→ **Given entries**

--- START ---

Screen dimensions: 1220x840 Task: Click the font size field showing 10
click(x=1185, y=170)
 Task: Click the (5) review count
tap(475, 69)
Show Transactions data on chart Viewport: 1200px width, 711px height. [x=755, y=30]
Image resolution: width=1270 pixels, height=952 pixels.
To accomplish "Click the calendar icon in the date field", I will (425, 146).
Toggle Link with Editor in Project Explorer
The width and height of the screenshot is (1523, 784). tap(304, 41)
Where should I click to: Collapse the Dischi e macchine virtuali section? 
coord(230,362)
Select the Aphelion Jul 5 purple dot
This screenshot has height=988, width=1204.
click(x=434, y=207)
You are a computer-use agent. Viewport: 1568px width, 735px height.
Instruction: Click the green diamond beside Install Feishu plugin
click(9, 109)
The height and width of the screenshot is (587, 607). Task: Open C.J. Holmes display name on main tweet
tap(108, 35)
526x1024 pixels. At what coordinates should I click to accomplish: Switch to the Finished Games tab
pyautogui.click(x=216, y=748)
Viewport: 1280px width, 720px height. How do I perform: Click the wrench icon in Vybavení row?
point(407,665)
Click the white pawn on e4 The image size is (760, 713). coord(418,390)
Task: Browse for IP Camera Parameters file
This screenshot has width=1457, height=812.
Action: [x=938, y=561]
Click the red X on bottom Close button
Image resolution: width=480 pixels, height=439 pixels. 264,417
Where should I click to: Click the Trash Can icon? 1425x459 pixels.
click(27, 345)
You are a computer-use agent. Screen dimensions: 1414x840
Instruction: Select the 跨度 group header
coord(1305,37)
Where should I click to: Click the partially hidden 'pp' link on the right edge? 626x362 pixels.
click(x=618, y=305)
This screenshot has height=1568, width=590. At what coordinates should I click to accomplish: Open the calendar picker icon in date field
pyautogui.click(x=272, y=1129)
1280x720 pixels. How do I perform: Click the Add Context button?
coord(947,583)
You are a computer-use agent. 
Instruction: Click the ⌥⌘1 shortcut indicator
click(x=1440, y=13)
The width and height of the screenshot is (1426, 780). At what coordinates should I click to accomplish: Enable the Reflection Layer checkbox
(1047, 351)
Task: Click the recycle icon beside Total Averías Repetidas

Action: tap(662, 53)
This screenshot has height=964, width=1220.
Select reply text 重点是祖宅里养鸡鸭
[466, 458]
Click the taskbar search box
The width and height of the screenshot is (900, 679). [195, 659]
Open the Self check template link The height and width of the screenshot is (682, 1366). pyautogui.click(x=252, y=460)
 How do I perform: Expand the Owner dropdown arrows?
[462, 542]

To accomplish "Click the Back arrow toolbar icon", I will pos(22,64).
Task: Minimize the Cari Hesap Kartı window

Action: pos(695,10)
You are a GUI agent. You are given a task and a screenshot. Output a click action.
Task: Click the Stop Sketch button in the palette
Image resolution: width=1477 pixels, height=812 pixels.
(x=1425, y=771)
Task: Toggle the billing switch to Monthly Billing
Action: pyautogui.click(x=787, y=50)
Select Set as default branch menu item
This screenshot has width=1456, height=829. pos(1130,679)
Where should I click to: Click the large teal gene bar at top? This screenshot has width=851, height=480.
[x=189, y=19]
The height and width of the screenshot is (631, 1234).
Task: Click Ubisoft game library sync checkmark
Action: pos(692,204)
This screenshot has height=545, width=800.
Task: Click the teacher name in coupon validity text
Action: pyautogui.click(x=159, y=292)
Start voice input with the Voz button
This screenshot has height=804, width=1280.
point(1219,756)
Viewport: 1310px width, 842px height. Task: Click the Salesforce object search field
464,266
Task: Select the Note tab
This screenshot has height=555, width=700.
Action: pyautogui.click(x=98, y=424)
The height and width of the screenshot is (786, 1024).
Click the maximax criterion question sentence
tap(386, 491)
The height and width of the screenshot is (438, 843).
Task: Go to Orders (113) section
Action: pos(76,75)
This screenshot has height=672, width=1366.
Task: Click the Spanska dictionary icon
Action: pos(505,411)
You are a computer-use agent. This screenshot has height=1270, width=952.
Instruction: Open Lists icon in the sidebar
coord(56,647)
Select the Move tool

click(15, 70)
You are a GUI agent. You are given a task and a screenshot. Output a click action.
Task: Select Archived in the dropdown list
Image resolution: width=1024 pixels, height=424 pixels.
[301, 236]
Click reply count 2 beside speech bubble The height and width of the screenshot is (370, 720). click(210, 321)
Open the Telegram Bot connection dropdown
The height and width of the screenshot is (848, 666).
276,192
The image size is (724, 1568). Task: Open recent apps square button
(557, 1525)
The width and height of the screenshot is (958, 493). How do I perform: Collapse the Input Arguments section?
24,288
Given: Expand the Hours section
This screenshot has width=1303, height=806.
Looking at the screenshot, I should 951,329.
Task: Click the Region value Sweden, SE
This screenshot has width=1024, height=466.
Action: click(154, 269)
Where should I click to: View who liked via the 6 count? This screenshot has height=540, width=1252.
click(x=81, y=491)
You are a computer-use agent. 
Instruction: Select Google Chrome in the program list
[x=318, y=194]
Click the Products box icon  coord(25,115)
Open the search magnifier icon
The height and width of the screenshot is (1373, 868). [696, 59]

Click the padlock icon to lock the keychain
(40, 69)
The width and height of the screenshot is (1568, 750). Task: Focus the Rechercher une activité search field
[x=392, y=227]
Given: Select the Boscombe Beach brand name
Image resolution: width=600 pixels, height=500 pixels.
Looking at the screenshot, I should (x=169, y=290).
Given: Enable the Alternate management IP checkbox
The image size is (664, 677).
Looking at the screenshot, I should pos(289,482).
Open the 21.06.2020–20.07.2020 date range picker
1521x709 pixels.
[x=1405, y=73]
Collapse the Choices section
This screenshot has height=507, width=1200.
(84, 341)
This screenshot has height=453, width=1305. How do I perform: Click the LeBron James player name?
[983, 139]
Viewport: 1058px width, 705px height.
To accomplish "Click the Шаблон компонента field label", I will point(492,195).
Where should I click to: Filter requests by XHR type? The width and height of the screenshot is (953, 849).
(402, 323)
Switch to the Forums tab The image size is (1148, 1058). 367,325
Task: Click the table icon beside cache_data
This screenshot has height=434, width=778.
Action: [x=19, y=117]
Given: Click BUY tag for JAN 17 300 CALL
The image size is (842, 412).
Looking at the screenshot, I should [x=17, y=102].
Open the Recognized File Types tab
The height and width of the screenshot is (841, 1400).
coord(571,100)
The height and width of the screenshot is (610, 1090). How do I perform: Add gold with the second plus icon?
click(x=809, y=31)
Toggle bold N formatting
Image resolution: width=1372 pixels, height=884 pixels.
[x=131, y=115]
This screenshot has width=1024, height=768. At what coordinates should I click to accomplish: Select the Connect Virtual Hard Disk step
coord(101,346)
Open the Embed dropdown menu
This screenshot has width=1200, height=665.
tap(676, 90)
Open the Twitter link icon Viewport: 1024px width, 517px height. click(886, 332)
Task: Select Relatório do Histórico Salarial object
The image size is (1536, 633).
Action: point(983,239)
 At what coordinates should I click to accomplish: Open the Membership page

--- END ---

→ **Exercise**
Your answer must be every record above, set down exactly as written.

→ **Solution to this task**
Screen dimensions: 1220x840 Task: Click the font size field showing 10
click(x=1185, y=170)
 Task: Click the (5) review count
tap(475, 69)
Show Transactions data on chart Viewport: 1200px width, 711px height. [x=755, y=30]
Image resolution: width=1270 pixels, height=952 pixels.
To accomplish "Click the calendar icon in the date field", I will (425, 146).
Toggle Link with Editor in Project Explorer
The width and height of the screenshot is (1523, 784). tap(304, 41)
Where should I click to: Collapse the Dischi e macchine virtuali section? 
coord(230,362)
Select the Aphelion Jul 5 purple dot
This screenshot has height=988, width=1204.
click(x=434, y=207)
You are a computer-use agent. Viewport: 1568px width, 735px height.
Instruction: Click the green diamond beside Install Feishu plugin
click(9, 109)
The height and width of the screenshot is (587, 607). Task: Open C.J. Holmes display name on main tweet
tap(108, 35)
526x1024 pixels. At what coordinates should I click to accomplish: Switch to the Finished Games tab
pyautogui.click(x=216, y=748)
Viewport: 1280px width, 720px height. How do I perform: Click the wrench icon in Vybavení row?
point(407,665)
Click the white pawn on e4 The image size is (760, 713). coord(418,390)
Task: Browse for IP Camera Parameters file
This screenshot has width=1457, height=812.
Action: [x=938, y=561]
Click the red X on bottom Close button
Image resolution: width=480 pixels, height=439 pixels. 264,417
Where should I click to: Click the Trash Can icon? 1425x459 pixels.
click(27, 345)
You are a computer-use agent. Screen dimensions: 1414x840
Instruction: Select the 跨度 group header
coord(1305,37)
Where should I click to: Click the partially hidden 'pp' link on the right edge? 626x362 pixels.
click(x=618, y=305)
This screenshot has height=1568, width=590. At what coordinates should I click to accomplish: Open the calendar picker icon in date field
pyautogui.click(x=272, y=1129)
1280x720 pixels. How do I perform: Click the Add Context button?
coord(947,583)
You are a computer-use agent. 
Instruction: Click the ⌥⌘1 shortcut indicator
click(x=1440, y=13)
The width and height of the screenshot is (1426, 780). At what coordinates should I click to accomplish: Enable the Reflection Layer checkbox
(1047, 351)
Task: Click the recycle icon beside Total Averías Repetidas

Action: tap(662, 53)
This screenshot has height=964, width=1220.
Select reply text 重点是祖宅里养鸡鸭
[466, 458]
Click the taskbar search box
The width and height of the screenshot is (900, 679). [195, 659]
Open the Self check template link The height and width of the screenshot is (682, 1366). pyautogui.click(x=252, y=460)
 How do I perform: Expand the Owner dropdown arrows?
[462, 542]

To accomplish "Click the Back arrow toolbar icon", I will pos(22,64).
Task: Minimize the Cari Hesap Kartı window

Action: pos(695,10)
You are a GUI agent. You are given a task and a screenshot. Output a click action.
Task: Click the Stop Sketch button in the palette
Image resolution: width=1477 pixels, height=812 pixels.
(x=1425, y=771)
Task: Toggle the billing switch to Monthly Billing
Action: pyautogui.click(x=787, y=50)
Select Set as default branch menu item
This screenshot has width=1456, height=829. pos(1130,679)
Where should I click to: Click the large teal gene bar at top? This screenshot has width=851, height=480.
[x=189, y=19]
The height and width of the screenshot is (631, 1234).
Task: Click Ubisoft game library sync checkmark
Action: pos(692,204)
This screenshot has height=545, width=800.
Task: Click the teacher name in coupon validity text
Action: pyautogui.click(x=159, y=292)
Start voice input with the Voz button
This screenshot has height=804, width=1280.
point(1219,756)
Viewport: 1310px width, 842px height. Task: Click the Salesforce object search field
464,266
Task: Select the Note tab
This screenshot has height=555, width=700.
Action: pyautogui.click(x=98, y=424)
The height and width of the screenshot is (786, 1024).
Click the maximax criterion question sentence
tap(386, 491)
The height and width of the screenshot is (438, 843).
Task: Go to Orders (113) section
Action: pos(76,75)
This screenshot has height=672, width=1366.
Task: Click the Spanska dictionary icon
Action: pos(505,411)
You are a computer-use agent. This screenshot has height=1270, width=952.
Instruction: Open Lists icon in the sidebar
coord(56,647)
Select the Move tool

click(15, 70)
You are a GUI agent. You are given a task and a screenshot. Output a click action.
Task: Select Archived in the dropdown list
Image resolution: width=1024 pixels, height=424 pixels.
[301, 236]
Click reply count 2 beside speech bubble The height and width of the screenshot is (370, 720). click(210, 321)
Open the Telegram Bot connection dropdown
The height and width of the screenshot is (848, 666).
276,192
The image size is (724, 1568). Task: Open recent apps square button
(557, 1525)
The width and height of the screenshot is (958, 493). How do I perform: Collapse the Input Arguments section?
24,288
Given: Expand the Hours section
This screenshot has width=1303, height=806.
Looking at the screenshot, I should 951,329.
Task: Click the Region value Sweden, SE
This screenshot has width=1024, height=466.
Action: click(154, 269)
Where should I click to: View who liked via the 6 count? This screenshot has height=540, width=1252.
click(x=81, y=491)
You are a computer-use agent. 
Instruction: Select Google Chrome in the program list
[x=318, y=194]
Click the Products box icon  coord(25,115)
Open the search magnifier icon
The height and width of the screenshot is (1373, 868). [696, 59]

Click the padlock icon to lock the keychain
(40, 69)
The width and height of the screenshot is (1568, 750). Task: Focus the Rechercher une activité search field
[x=392, y=227]
Given: Select the Boscombe Beach brand name
Image resolution: width=600 pixels, height=500 pixels.
Looking at the screenshot, I should (x=169, y=290).
Given: Enable the Alternate management IP checkbox
The image size is (664, 677).
Looking at the screenshot, I should pos(289,482).
Open the 21.06.2020–20.07.2020 date range picker
1521x709 pixels.
[x=1405, y=73]
Collapse the Choices section
This screenshot has height=507, width=1200.
(84, 341)
This screenshot has height=453, width=1305. How do I perform: Click the LeBron James player name?
[983, 139]
Viewport: 1058px width, 705px height.
To accomplish "Click the Шаблон компонента field label", I will point(492,195).
Where should I click to: Filter requests by XHR type? The width and height of the screenshot is (953, 849).
(402, 323)
Switch to the Forums tab The image size is (1148, 1058). 367,325
Task: Click the table icon beside cache_data
This screenshot has height=434, width=778.
Action: [x=19, y=117]
Given: Click BUY tag for JAN 17 300 CALL
The image size is (842, 412).
Looking at the screenshot, I should [x=17, y=102].
Open the Recognized File Types tab
The height and width of the screenshot is (841, 1400).
coord(571,100)
The height and width of the screenshot is (610, 1090). How do I perform: Add gold with the second plus icon?
click(x=809, y=31)
Toggle bold N formatting
Image resolution: width=1372 pixels, height=884 pixels.
[x=131, y=115]
This screenshot has width=1024, height=768. At what coordinates should I click to accomplish: Select the Connect Virtual Hard Disk step
coord(101,346)
Open the Embed dropdown menu
This screenshot has width=1200, height=665.
tap(676, 90)
Open the Twitter link icon Viewport: 1024px width, 517px height. click(886, 332)
Task: Select Relatório do Histórico Salarial object
The image size is (1536, 633).
Action: point(983,239)
 At what coordinates should I click to accomplish: Open the Membership page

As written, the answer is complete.